It didn't take long for calls to privatize the FAA to surface following the agency’s announcement on Sunday that due to sequester cuts of $637 million (out of its $16 billion budget), all 47,000 of its employees, including 15,000 air traffic controllers, were being furloughed. The resulting delays were especially noticeable at high-traffic centers like New York City, Dallas-Fort Worth, and Los Angeles. FAA Administrator Michael Hurta said his agency “could find no other way” to respond to the mandated cuts but to inflict maximum pain on travelers dependent upon schedules and efficiency.
Peter Ferrara, writing at the American Spectator, said the cuts were deliberate, designed to score political points and pin the blame for the delays on recalcitrant Republicans:
If you are an air traveler this week, you might get a dose of how it feels to be deliberately abused by your government to score political points….
This week the Federal Aviation Administration (FAA) began imposing artificial, unnecessary delays on air travel, particularly out of high profile airports around New York, Washington, and Los Angeles. The FAA and the Obama Administration blame that on the sequester cuts, which they blame on the Republicans.
Chris Edwards, editor of the Cato Institute’s Downsizing Government project, said that the real problem is that the FAA is run like a bureaucracy instead of like a business. It has suffered for years from cost overruns, the inability to manage new software programs designed to smooth traffic flow, and lack of accountability.
For example, in 2004 the agency embarked on a massive upgrade called NextGen, with an estimated cost of $2 billion. It was supposed to be fully operational by the end of 2010, but delays pushed it back for a year. Then, in June 2011, the project was “rebaselined” and a new target date of 2014 was established for full implementation, along with an estimated cost overrun of $330 million. According to Aviation Week, that was too optimistic and further delays are likely, and the cost overruns will likely exceed $500 million.
When the Government Accounting Office (GAO) looked at it, it found that “costs for 11 of the 30 programs [involved with NextGen] have increased from their initial estimates by a total of $4.2 billion and 15 [of them have] experienced delays … rang[ing] from 2 months to more than 14 years.” The GAO went on to say that of the four programs it selected to analyze in depth, the FAA “is not consistently following the characteristics of high-quality cost estimates and scheduling best practices.”
Why should they? What incentive is there to follow “best practices” when the agency can always run to Congress for more money? As scholars Chris Edwards and Robert Poole of Cato explained:
As a government agency, the FAA is not designed to judge risks, aim at the most efficient investments, manage people to produce results, reward excellence, or punish incompetence.
The only answer to such extravagance and waste is to privatize the FAA, according to these researchers. A new company, FAA Incorporated, could be set up with no links to the federal government. This would allow it to operate under free market principles, creating agreements with airlines to provide air traffic control services on a fee-for-service basis. It would be answerable to private investors and other stakeholders and would have the incentive to provide service at a profit.

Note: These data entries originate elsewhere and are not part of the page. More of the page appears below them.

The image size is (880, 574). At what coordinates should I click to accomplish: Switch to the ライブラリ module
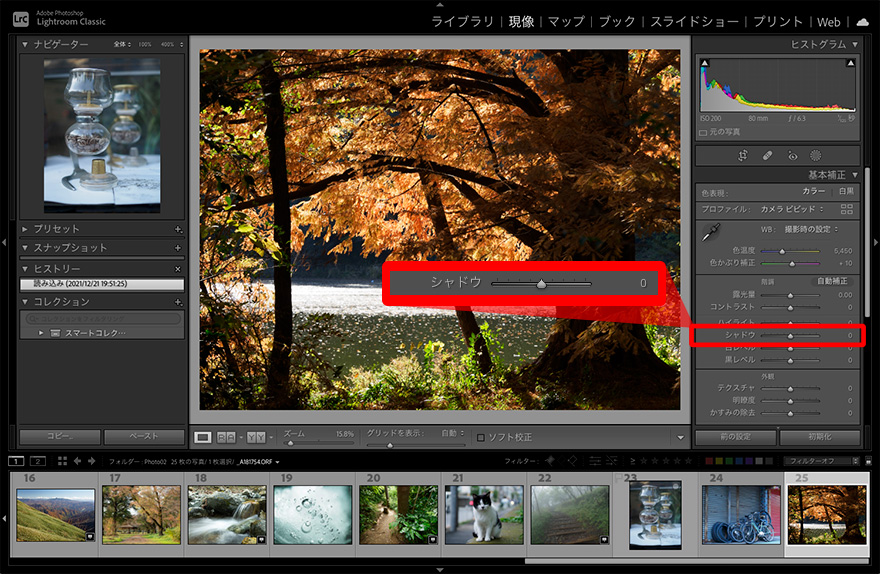click(462, 21)
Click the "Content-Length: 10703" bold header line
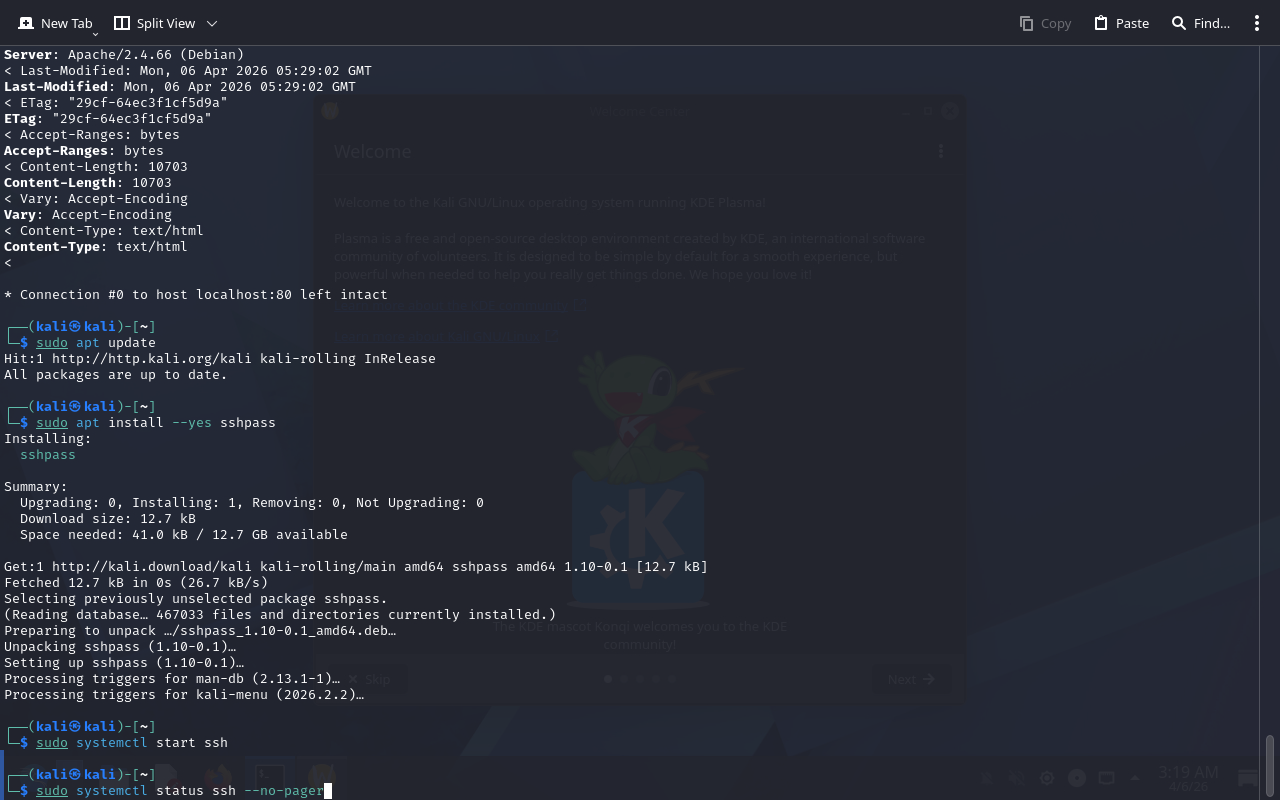 click(88, 183)
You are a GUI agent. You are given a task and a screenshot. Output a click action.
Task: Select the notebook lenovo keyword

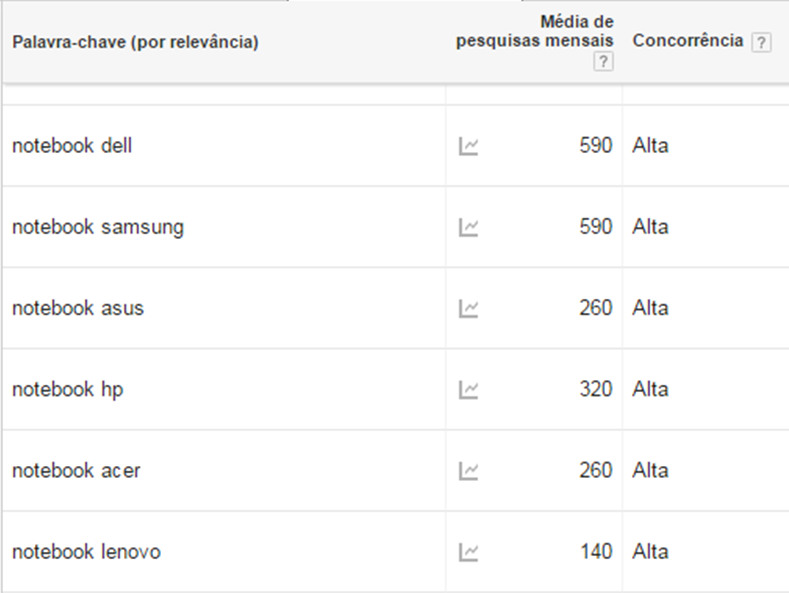point(86,551)
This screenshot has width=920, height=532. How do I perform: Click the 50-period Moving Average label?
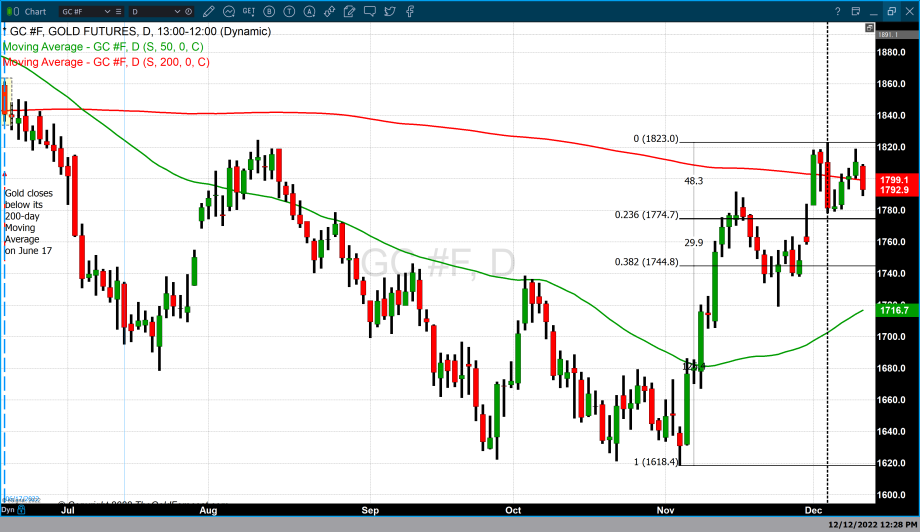(105, 46)
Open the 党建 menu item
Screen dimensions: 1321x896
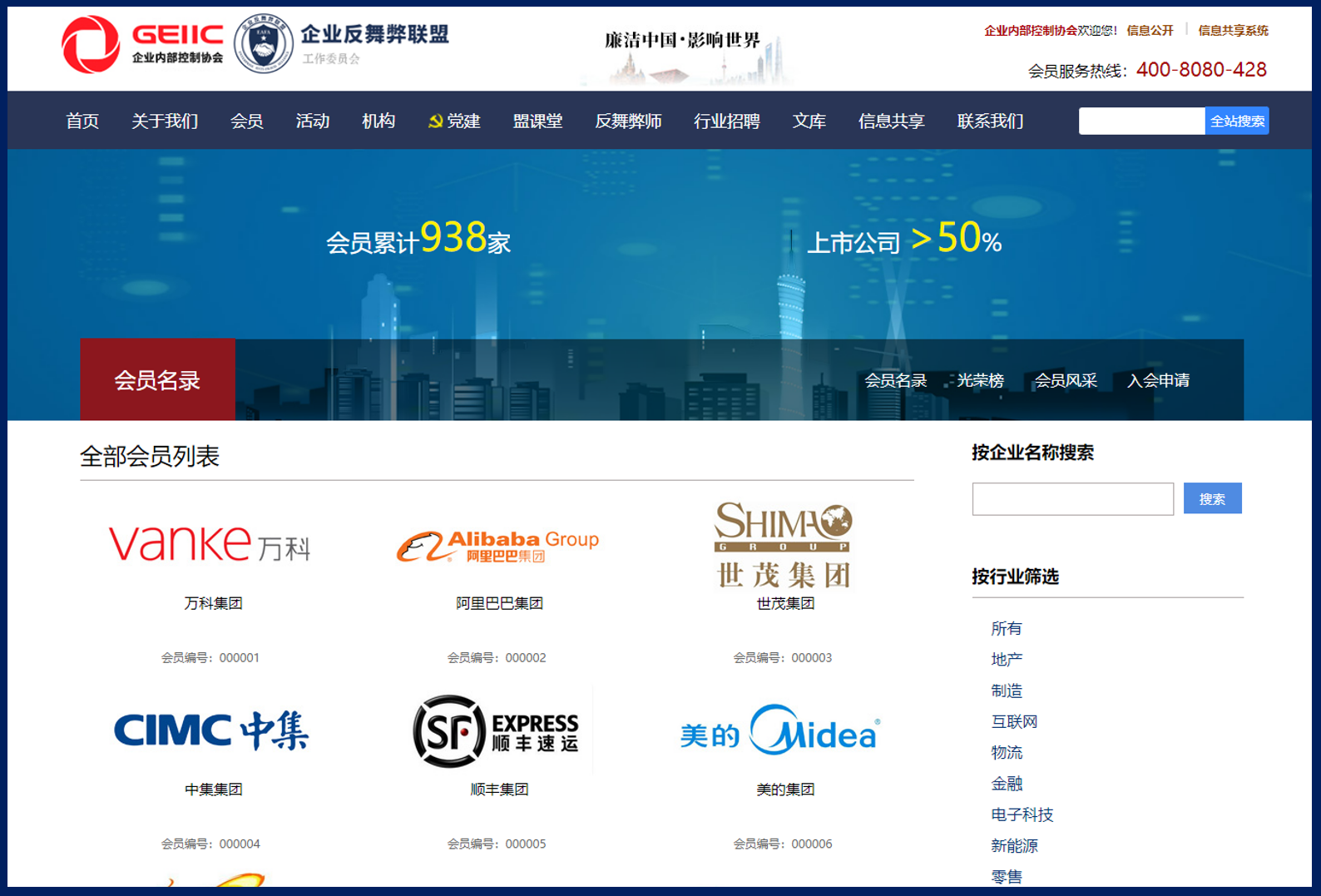pyautogui.click(x=455, y=121)
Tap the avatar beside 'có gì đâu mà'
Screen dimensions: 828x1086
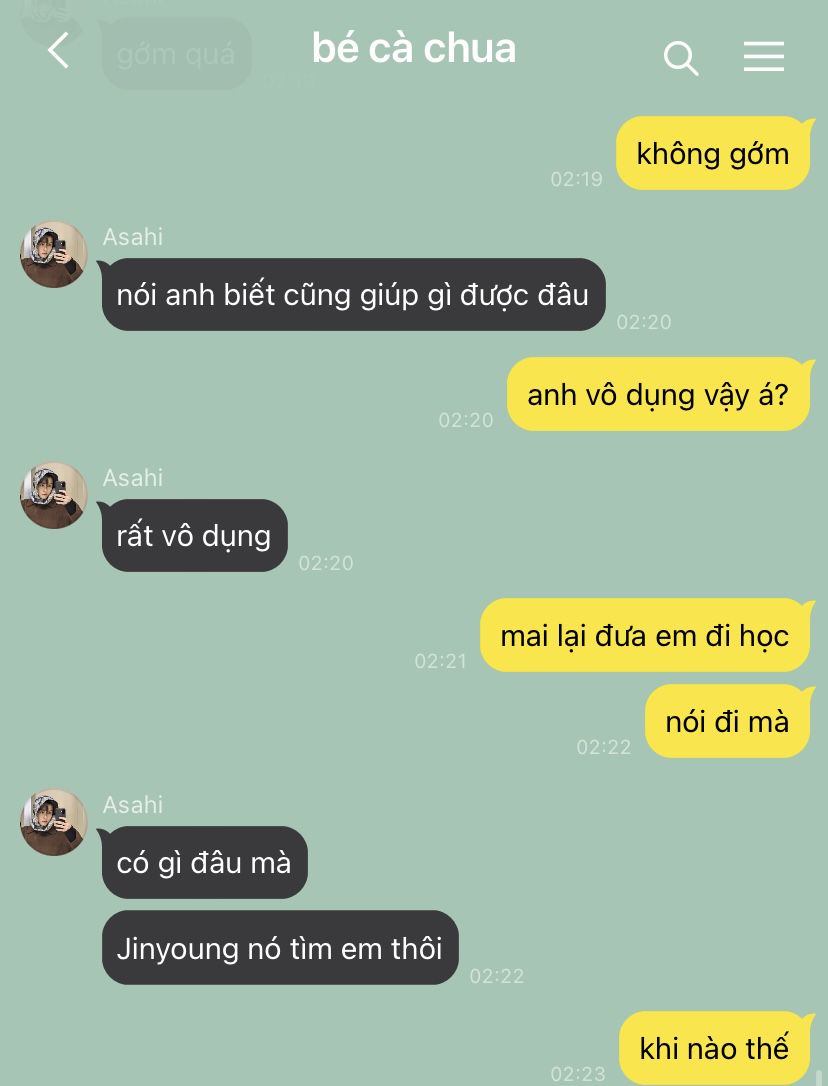coord(53,822)
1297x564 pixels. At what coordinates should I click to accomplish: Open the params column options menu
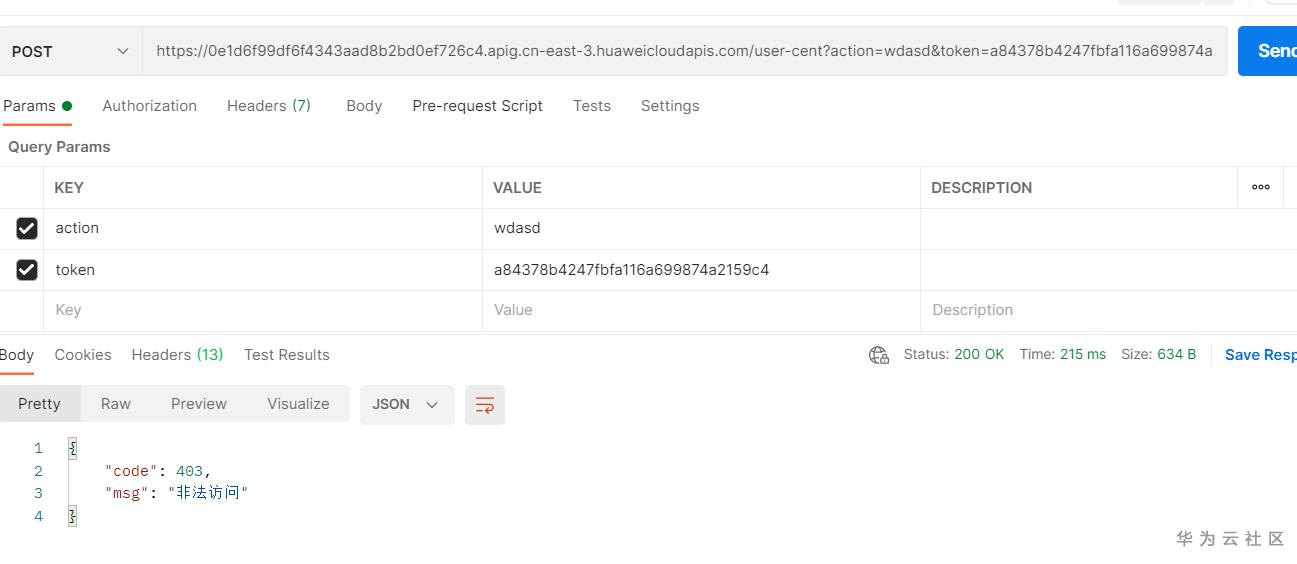point(1260,187)
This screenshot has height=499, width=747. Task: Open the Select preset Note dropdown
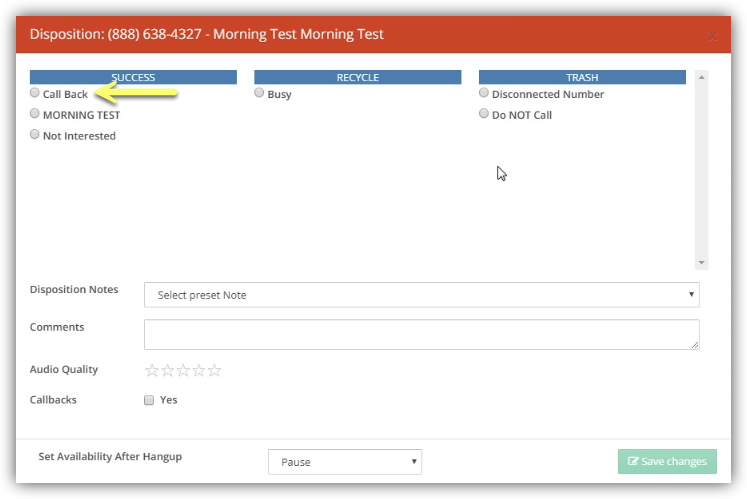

It’s been done before. In the past 20 years, 50 countries have turned over those functions to private companies. In Great Britain the private company running air traffic control is financed entirely by user fees and is owned by the airlines, airports, and its employees. In 1996, Canada privatized its air traffic control functions with the creation of Nav Canada, a private corporation that derives its revenues not from Canadian taxpayers but from the users of its services: the airlines and its customers. Nav Canada is fully disclosed and completely transparent in its financial records and in its safety plans. It now ranks in the top 10 percent for safety of all air navigation services in the world.
When Suffolk University Law School looked at those services, it concluded:
Service quality has improved in most cases. Several have successfully modernized workplace technologies. The safety records of [these services] are not adversely affected by commercialization, and in some cases safety is improved. Costs are generally reduced, sometimes significantly.
Calls for privatization in the current environment will likely fall on deaf ears. Instead, the political advantage of using agencies such as the FAA to put pressure on reluctant members of Congress to eliminate sequester cuts and let the government continue to spend without limit is too great. The mindset that the government can run everything will end when it runs out of money. Then, free market solutions to problems like these will likely generate much more traction.